Let us not forget the concerns generated by similar case-controlled analyses, which demonized CCBs at the turn of this century [10-12]. According to these analyses/reviews, calcium channel blockers were reported to be less effective at preventing myocardial infarction, and increase the risk of gastrointestinal bleeding and cancer! Subsequent large-scale randomized clinical outcome trials firmly debunked these concerns [7,13,14]. So comprehensive was the turn-around that the NICE/BHS review of the most recent data identified calcium channel blockers as the most cost-effective treatment option for hypertension [9].
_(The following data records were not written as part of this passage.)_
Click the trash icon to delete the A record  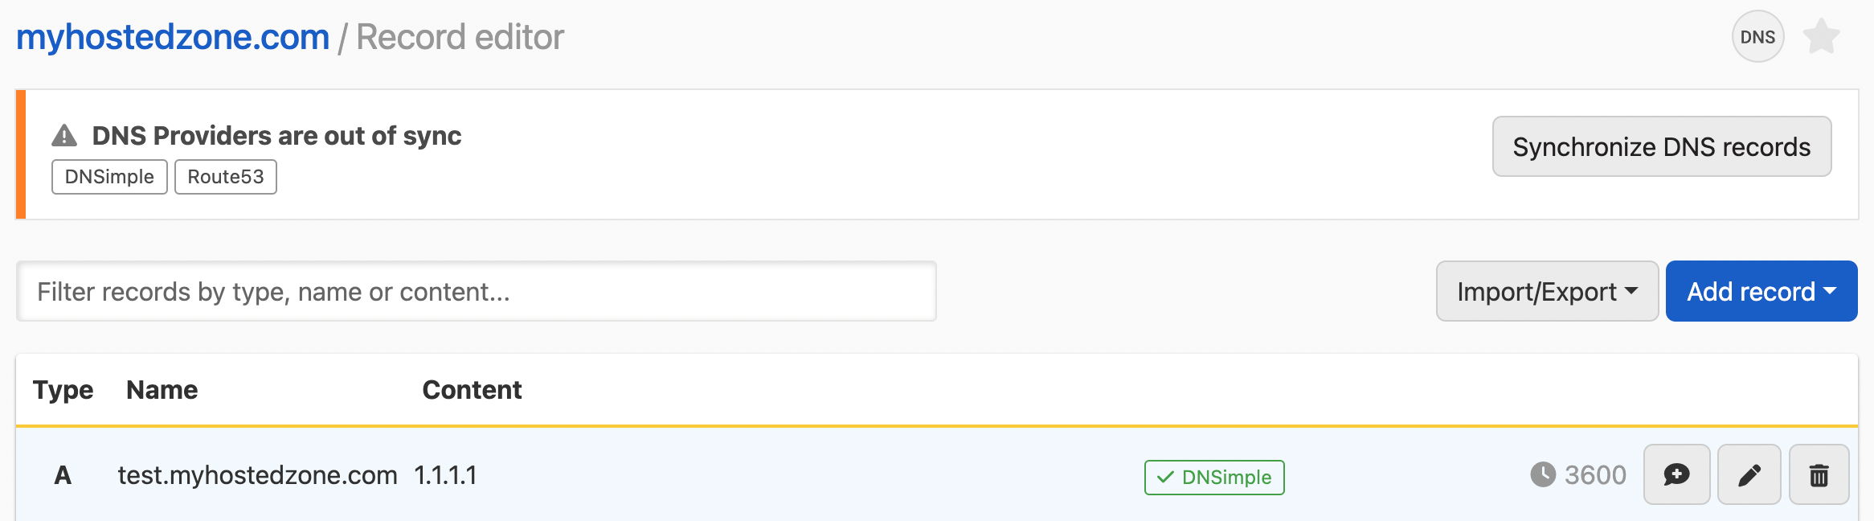click(1819, 475)
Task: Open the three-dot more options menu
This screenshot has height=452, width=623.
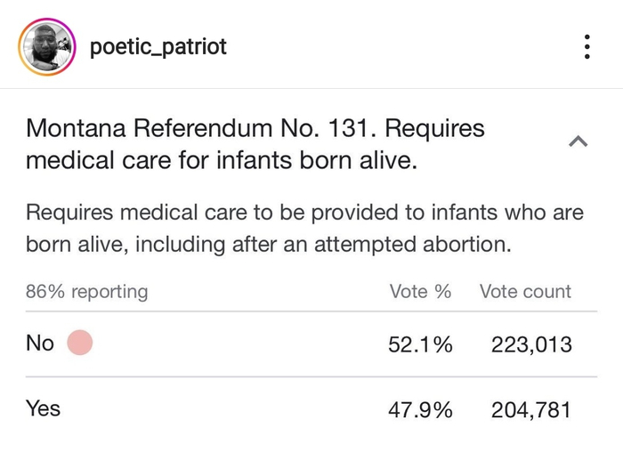Action: tap(587, 46)
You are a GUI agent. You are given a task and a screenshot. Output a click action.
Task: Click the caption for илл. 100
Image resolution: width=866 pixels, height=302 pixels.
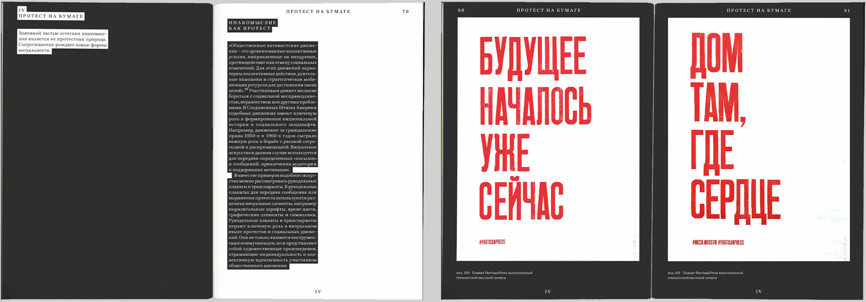[494, 275]
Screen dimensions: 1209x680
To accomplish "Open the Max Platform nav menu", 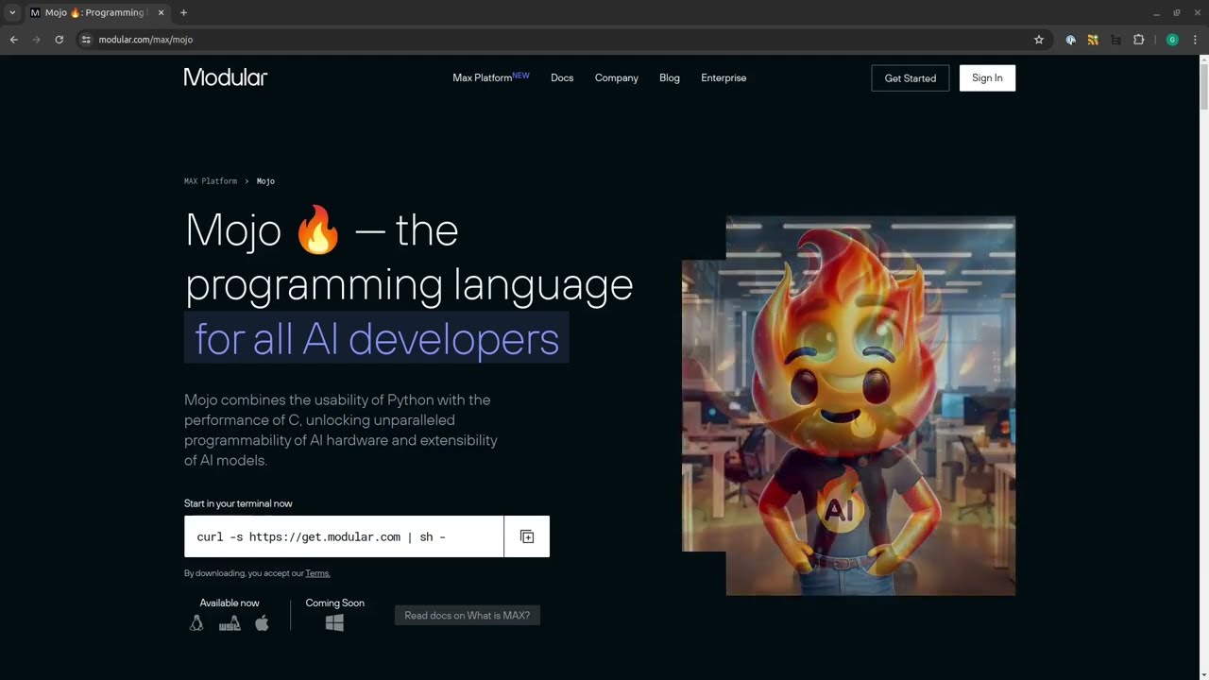I will tap(489, 78).
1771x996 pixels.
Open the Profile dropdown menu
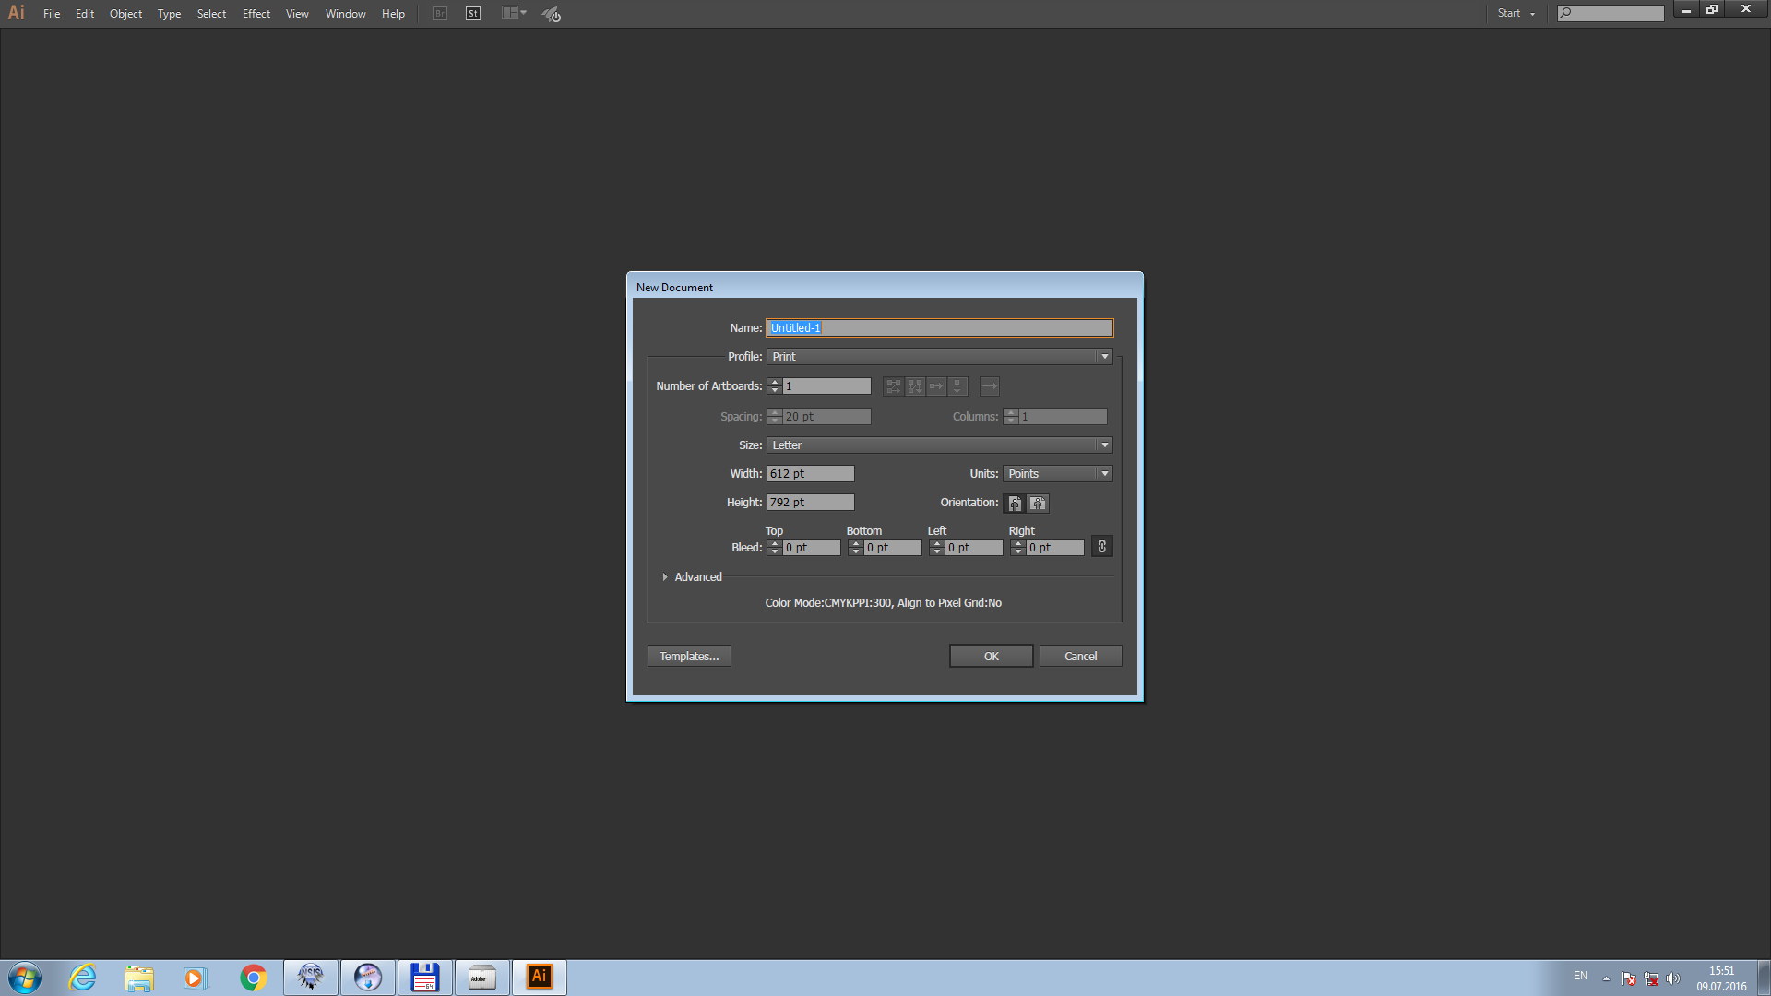click(x=1103, y=356)
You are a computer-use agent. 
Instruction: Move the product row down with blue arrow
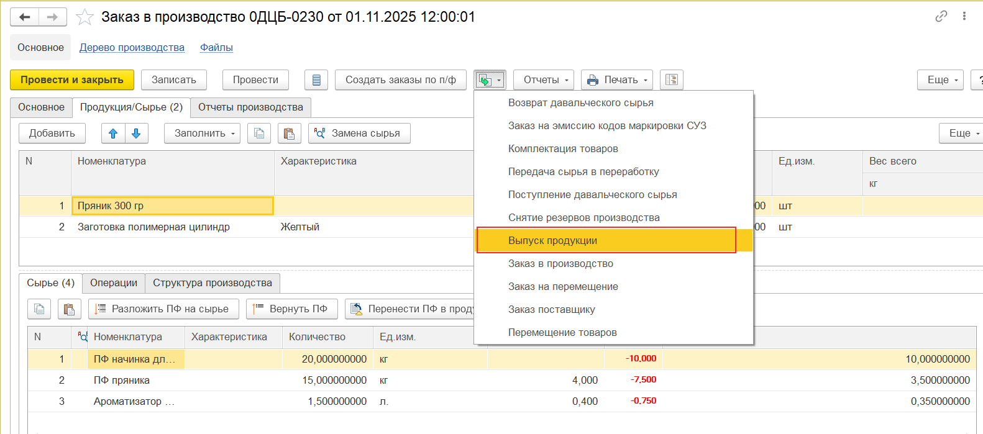[137, 133]
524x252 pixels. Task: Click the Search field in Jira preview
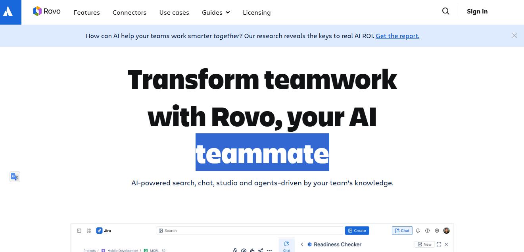pyautogui.click(x=250, y=231)
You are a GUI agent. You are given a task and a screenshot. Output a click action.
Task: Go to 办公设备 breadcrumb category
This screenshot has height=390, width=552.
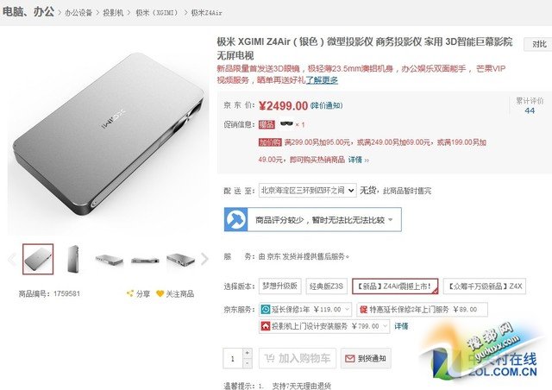point(78,13)
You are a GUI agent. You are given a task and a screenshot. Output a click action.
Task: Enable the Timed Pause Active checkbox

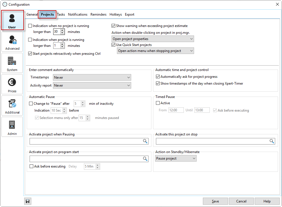point(158,103)
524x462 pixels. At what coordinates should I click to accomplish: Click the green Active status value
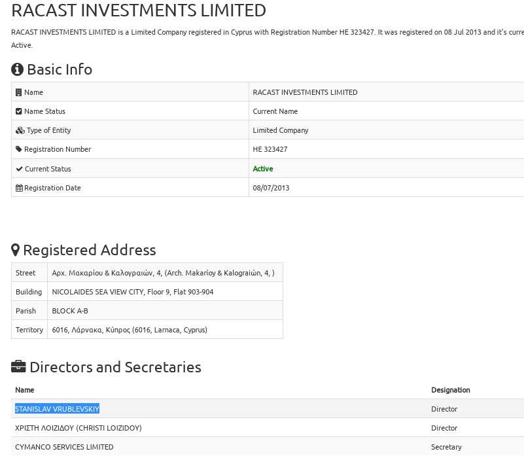(x=263, y=169)
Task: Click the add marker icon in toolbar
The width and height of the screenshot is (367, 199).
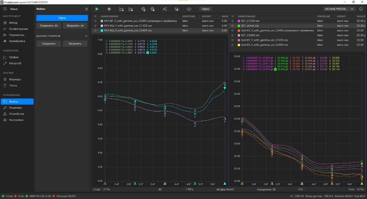Action: pos(143,9)
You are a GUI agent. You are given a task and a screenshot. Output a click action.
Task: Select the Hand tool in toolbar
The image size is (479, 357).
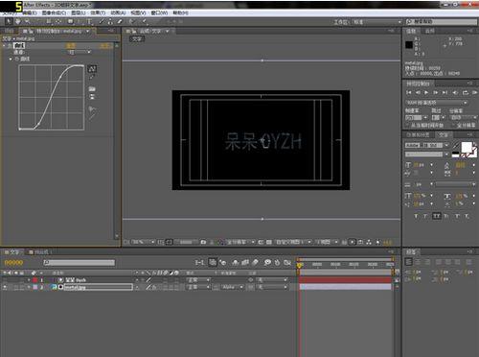(18, 21)
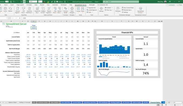This screenshot has width=183, height=106.
Task: Launch the Query Designer
Action: [72, 10]
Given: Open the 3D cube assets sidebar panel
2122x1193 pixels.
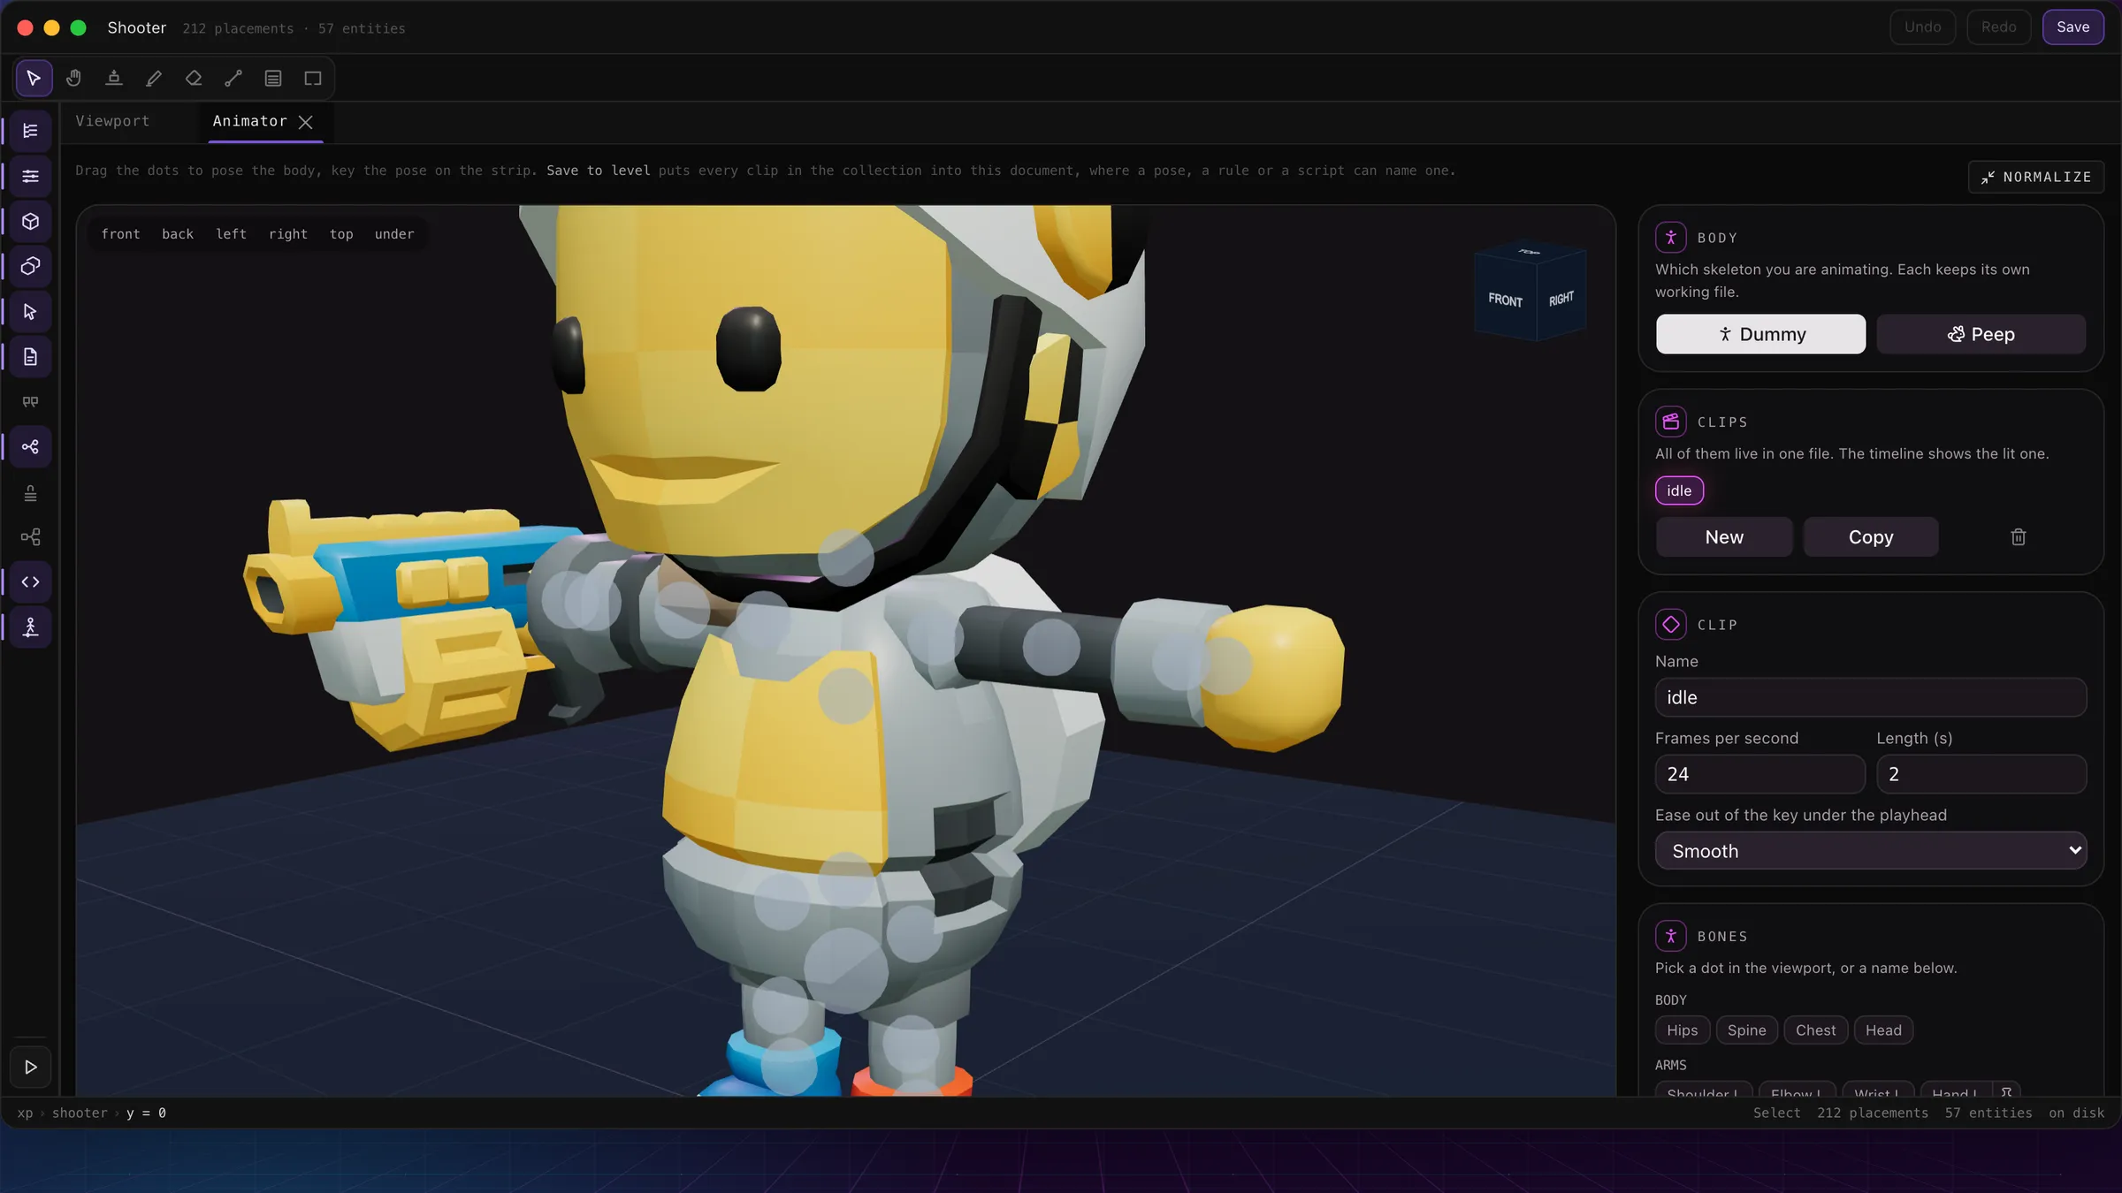Looking at the screenshot, I should [31, 222].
Blackburn et al. [5], referring to their retrospective case-controlled study, conclude; 'the low event rates for all cohorts suggest atenolol has not been associated with a significant burden of cardiovascular morbidity or mortality in its traditional role for uncomplicated hypertension. Further study is needed to identify the specific types of patients that should avoid atenolol as an antihypertensive agent' [5]. This conclusion is contentious for at least two reasons. First, atenolol has never been tested in outcome trials of uncomplicated hypertensive patients and, where it has been tested in hypertensive patients, it was the least cost-effective treatment option [9]. Second, why should we place a burden on practitioners to try and identify patients in whom β-blockers should be avoided when we have a range of more cost-effective and more metabolically friendly treatment options available with which to initiate therapy in all patients? In my view, it was bold and appropriate to relegate β-blockade from its position as a preferred initial therapy option for the routine treatment of hypertension [15]. Many of the myths about the putative benefits of β-blockade for the hypertensive patient (e.g. better primary prevention of myocardial infarction, better prevention of heart failure, better prevention of atrial fibrillation) have been blown away by recent outcome trials [6,7]. Unfortunately, it has been more difficult to remove the physicians' comfort blanket founded on the notion that β-blockade will 'protect and stabilise the heart' in hypertensive patients. The case study of the aforementioned calcium channel blocker debacle illustrates that, although retrospective case-controlled studies can be used to generate debate, they must never be used to generate clinical practice guidelines for the treatment of patients: the randomized clinical trial remains the standard of proof.